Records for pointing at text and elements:
========================================

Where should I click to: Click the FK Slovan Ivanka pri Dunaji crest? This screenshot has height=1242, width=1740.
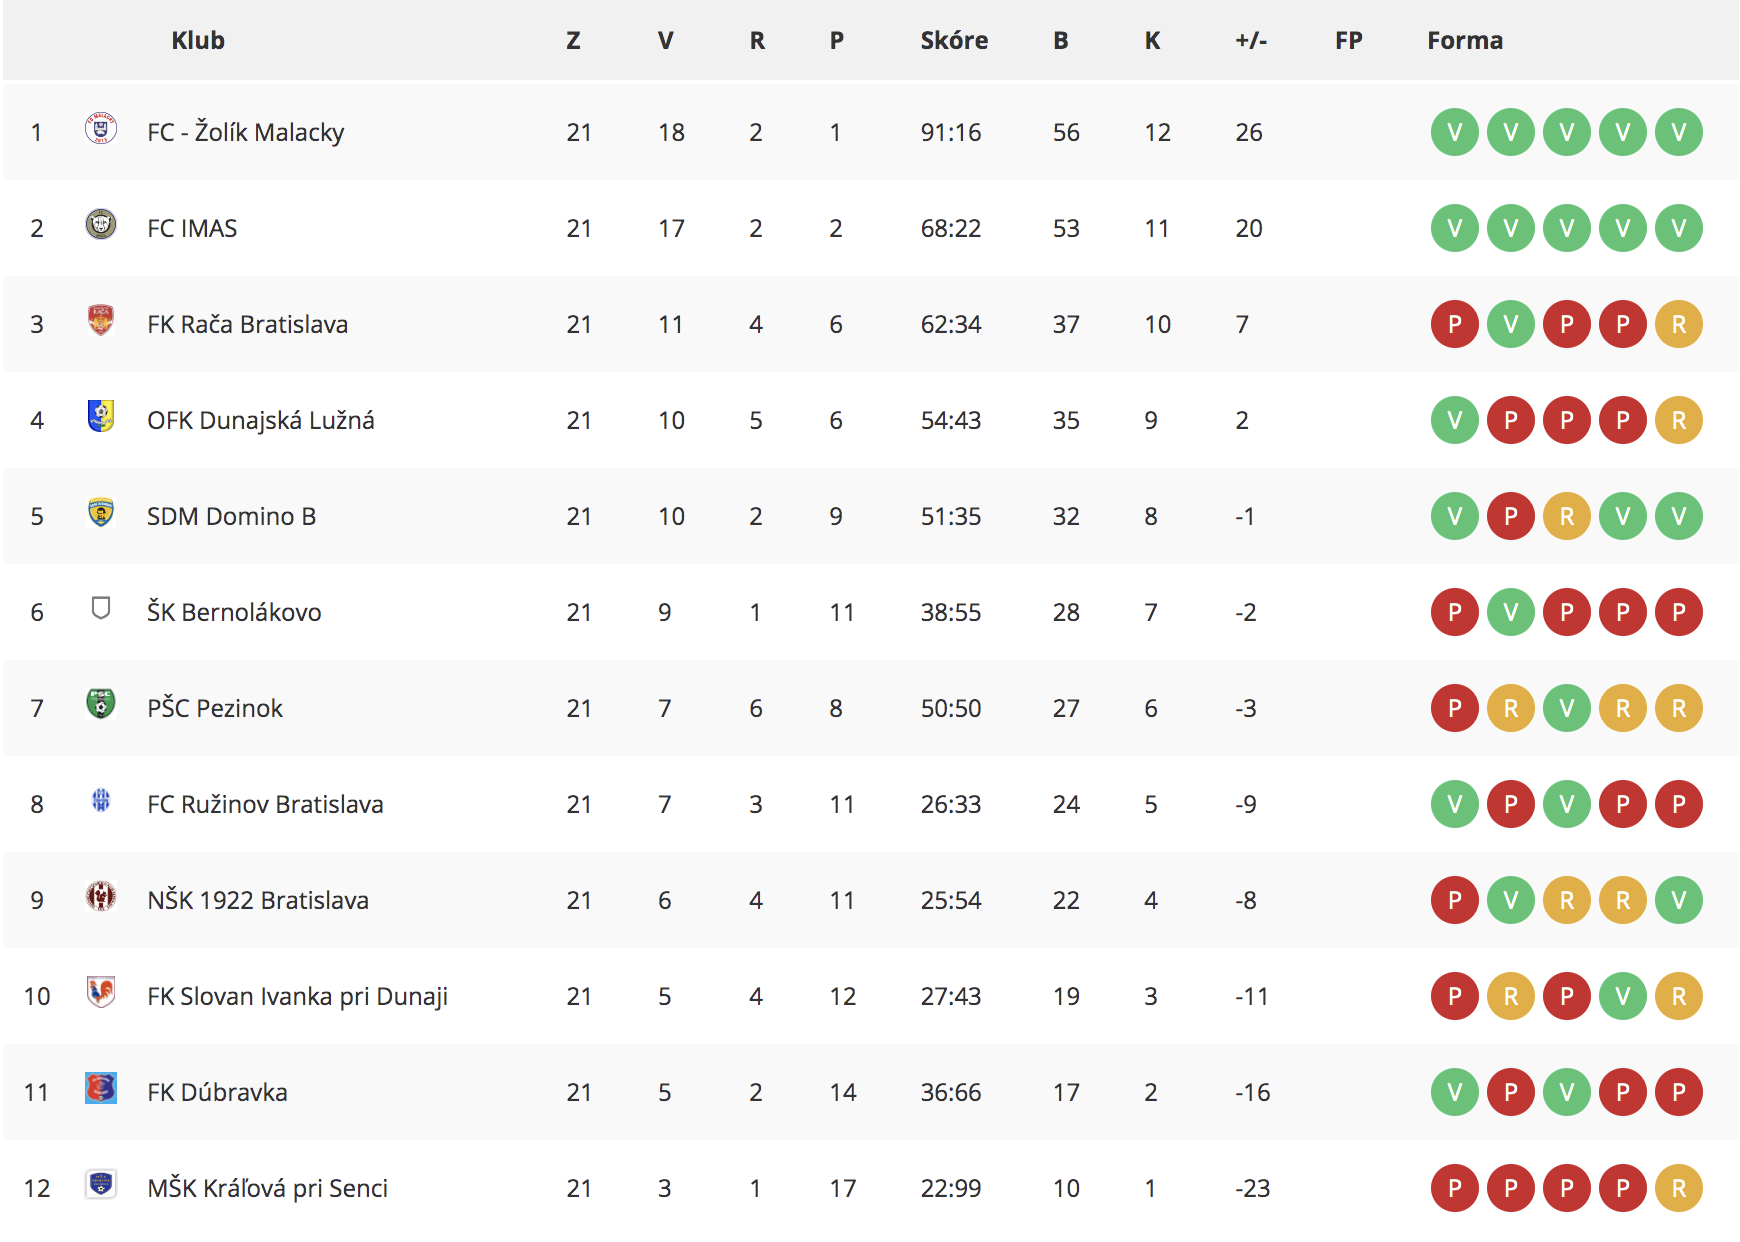click(x=101, y=992)
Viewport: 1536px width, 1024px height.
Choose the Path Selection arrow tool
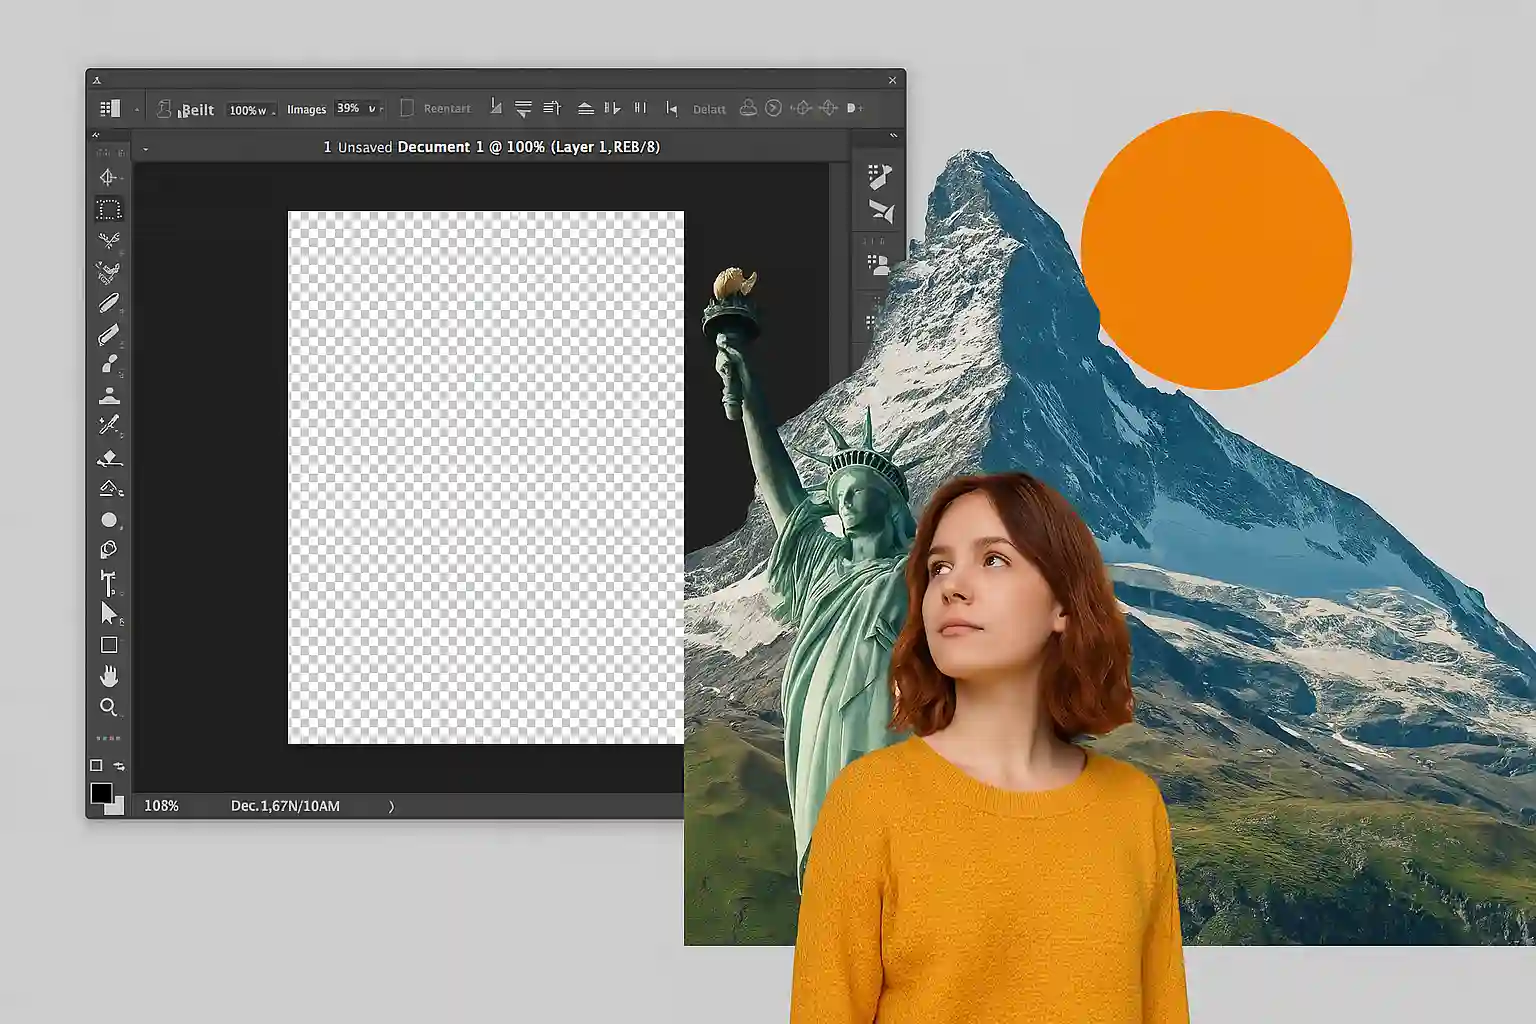(109, 613)
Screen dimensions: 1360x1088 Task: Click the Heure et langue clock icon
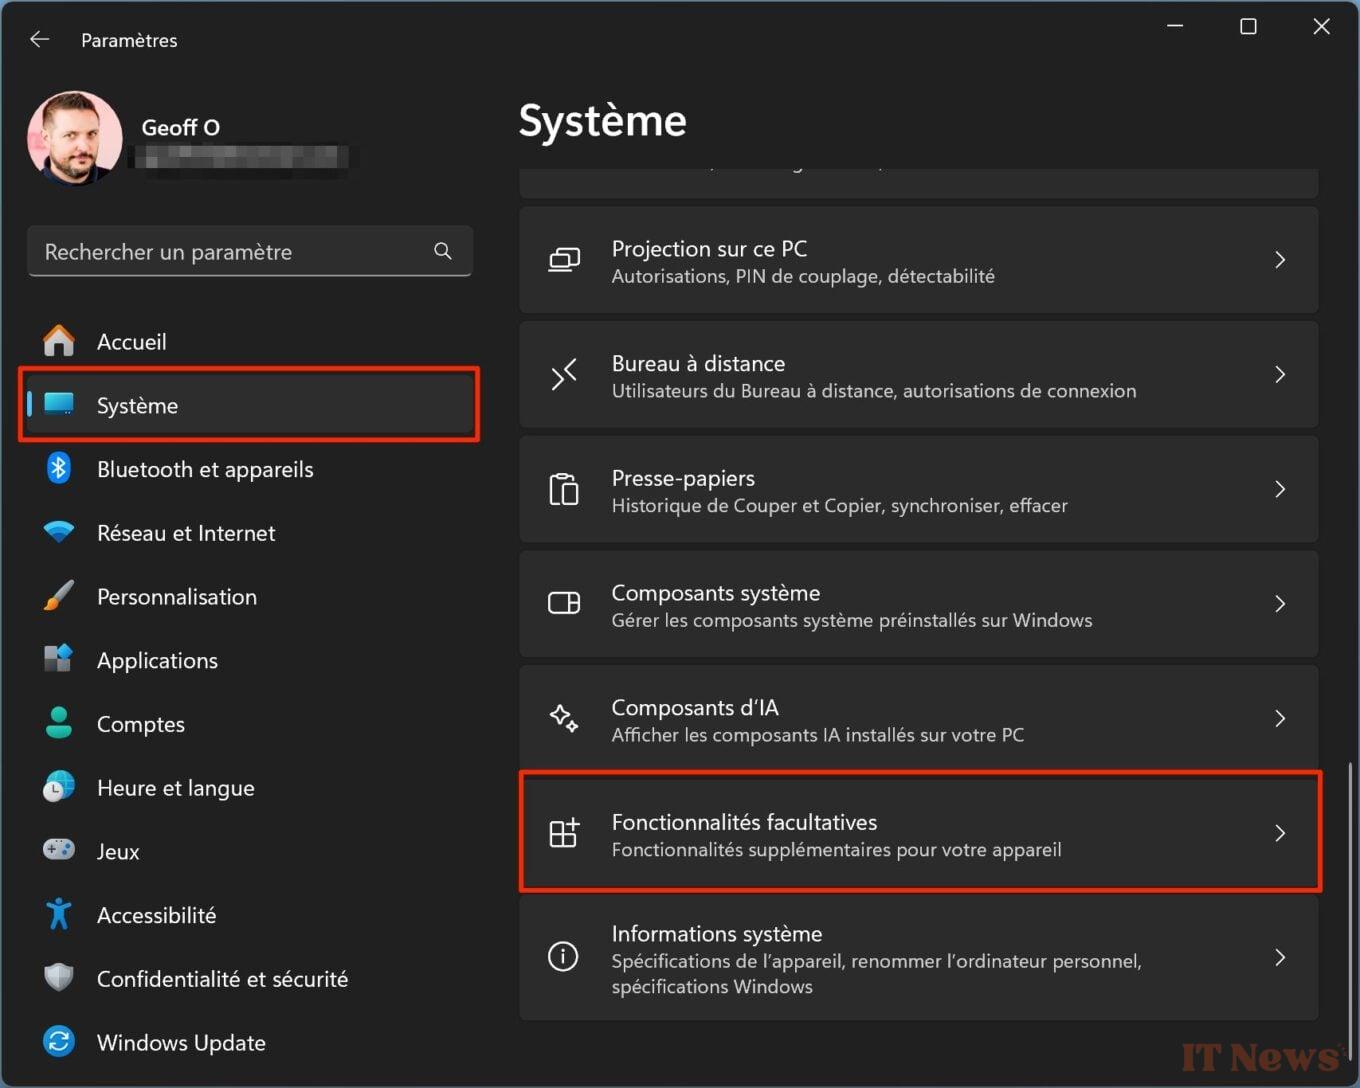[x=59, y=787]
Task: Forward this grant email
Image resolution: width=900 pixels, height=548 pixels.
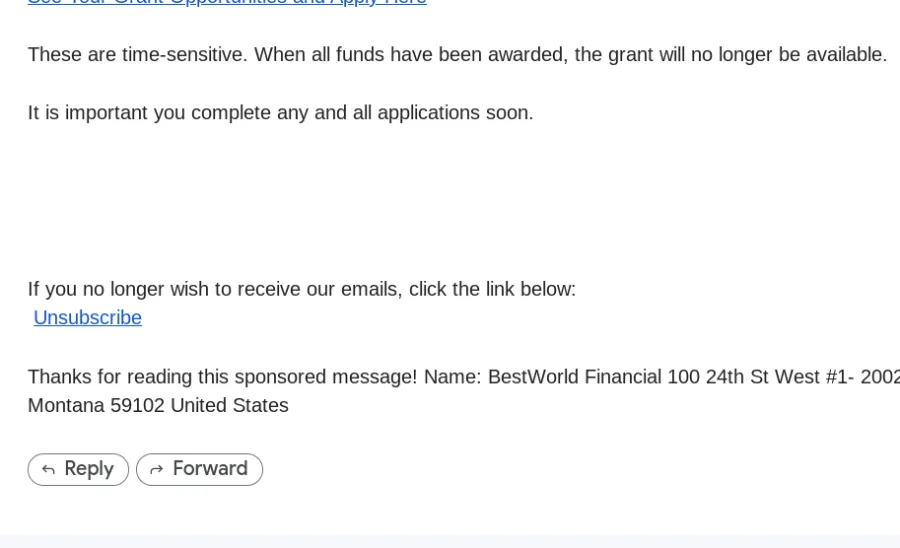Action: point(199,469)
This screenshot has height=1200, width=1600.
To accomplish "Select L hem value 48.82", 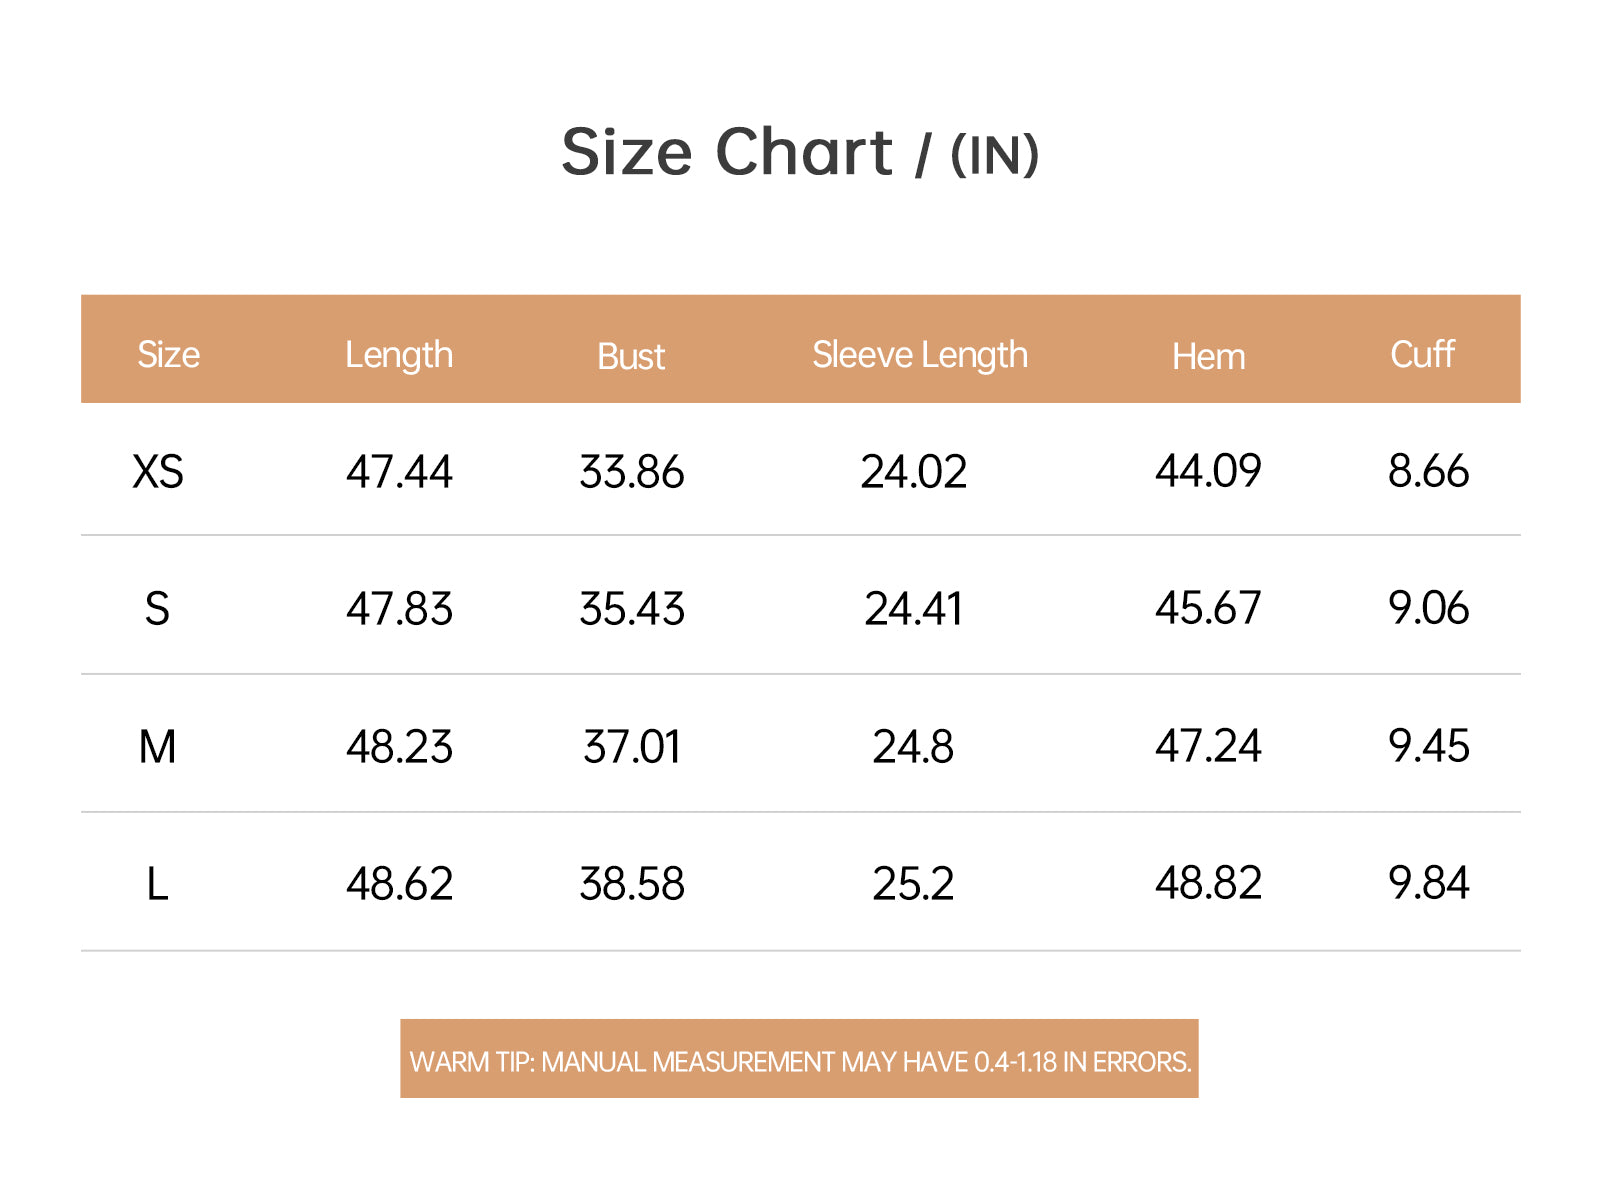I will (1208, 883).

========================================

**Instructions to follow**
Which lines of the data above contain the string "Task"? Extract each of them, treating uppercase and lowercase letters as different.

**Reply**
Screen dimensions: 1360x1088 Task: Click the Heure et langue clock icon
Task: Forward this grant email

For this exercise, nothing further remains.